Corroboração da química
Para o pequeno subconjunto de objetos para os quais os espectros da APOGEE estão disponíveis, é possível ir um passo além: esses espectros fornecem propriedades adicionais das estrelas pobres do coração neste subconjunto, especificamente a abundância de elementos como oxigênio, silício e neônio.

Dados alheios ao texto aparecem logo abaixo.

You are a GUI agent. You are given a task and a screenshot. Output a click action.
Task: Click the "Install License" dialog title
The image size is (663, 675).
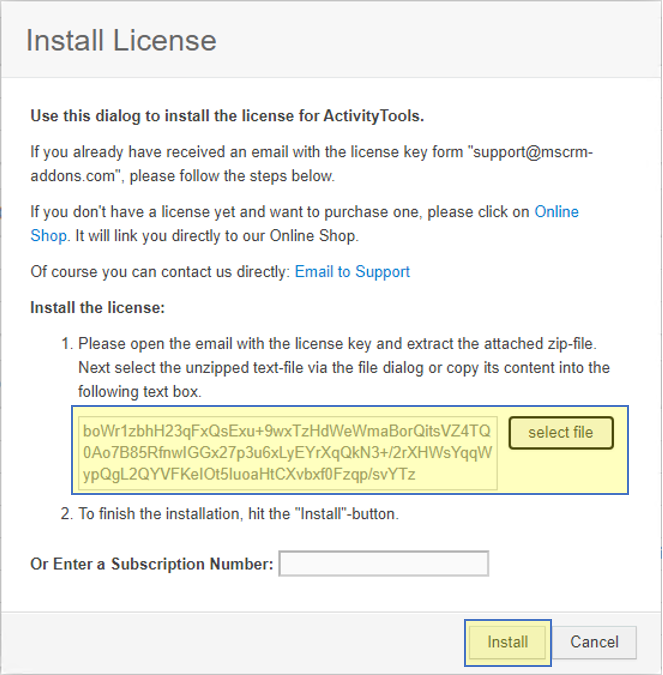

Esses elementos podem ser obtidos pela adição sucessiva de partículas alfa (núcleos de hélio-4) a núcleos existentes em um processo chamado “aprimoramento alfa”. Sua presença em tais quantidades indica que as primeiras estrelas obtiveram seus metais de um ambiente no qual elementos mais pesados foram produzidos em escalas de tempo comparativamente curtas por meio de explosões de supernovas de estrelas massivas.
Isso é muito mais consistente com o fato dessas estrelas terem se formado logo após as primeiras protogaláxias terem se fundido para formar o núcleo inicial da Via Láctea, em vez de já estarem presentes nas galáxias anãs que formaram o núcleo inicial da Via Láctea ou que se fundiram com o núcleo inicial da Via Láctea depois. Isso constitui mais uma corroboração do que as simulações cosmológicas têm a dizer sobre a história mais antiga de nossa galáxia.
Um caminho para encontrar as galáxias progenitoras da Via Láctea?
Embora as informações obtidas da visão global de Gaia sejam inovadoras em demonstrar a existência contínua do “coração pobre” de nossa Via Láctea, essa descoberta imediatamente faz com que os astrônomos queiram aprender mais: é possível obter espectros mais detalhados para muito mais ou mesmo para todas essas estrelas, que permitem uma análise mais detalhada de sua composição química? Todos eles mostrarão aprimoramento alfa, consistente com sua formação no núcleo inicial da Via Láctea? Os espectros de acompanhamento obtidos como parte da pesquisa SDSS-V lançada recentemente ou da próxima pesquisa 4MOST, em ambas as quais a MPIA é parceira, prometem permitir que o grupo obtenha as informações necessárias para responder a essas perguntas-chave.
Se as coisas correrem excepcionalmente bem, os dados adicionais podem até permitir que os pesquisadores identifiquem quais estrelas na região do núcleo pertencem a qual das galáxias progenitoras da Via Láctea: para uma estrela mais velha, como as do velho coração pobre, os dados adicionais sobre composição e temperatura permite uma estimativa confiável da luminosidade da estrela. Em comparação com o brilho dessa estrela no céu, pode-se deduzir a distância da estrela – quanto mais distante uma estrela estiver, mais fraca ela parecerá para nós. Para as estrelas comparativamente distantes em questão, os valores de distância obtidos desta forma são consideravelmente mais precisos do que os resultados das medições de paralaxe do Gaia.
A combinação da posição de uma estrela no céu e sua distância nos dá a localização tridimensional da estrela dentro da Via Láctea. A informação sobre o movimento das estrelas em nossa direção ou afastamento – medido pelo deslocamento Doppler de suas linhas espectrais – combinada com seus movimentos aparentes no céu permite a reconstrução das órbitas das estrelas dentro de nossa galáxia. Se tal análise mostra que as estrelas do velho coração pobre pertencem a dois ou três grupos diferentes, cada um com seu próprio padrão de movimento, é provável que esses grupos correspondam a duas ou três galáxias progenitoras diferentes cuja fusão inicial criou a arcaica Via Láctea.
Os resultados descritos aqui foram publicados por Hans-Walter Rix et al, sob o título “The Poor Old Heart of the Milky Way” (O Velho Coração Pobre da Via Láctea), no Astrophysical Journal.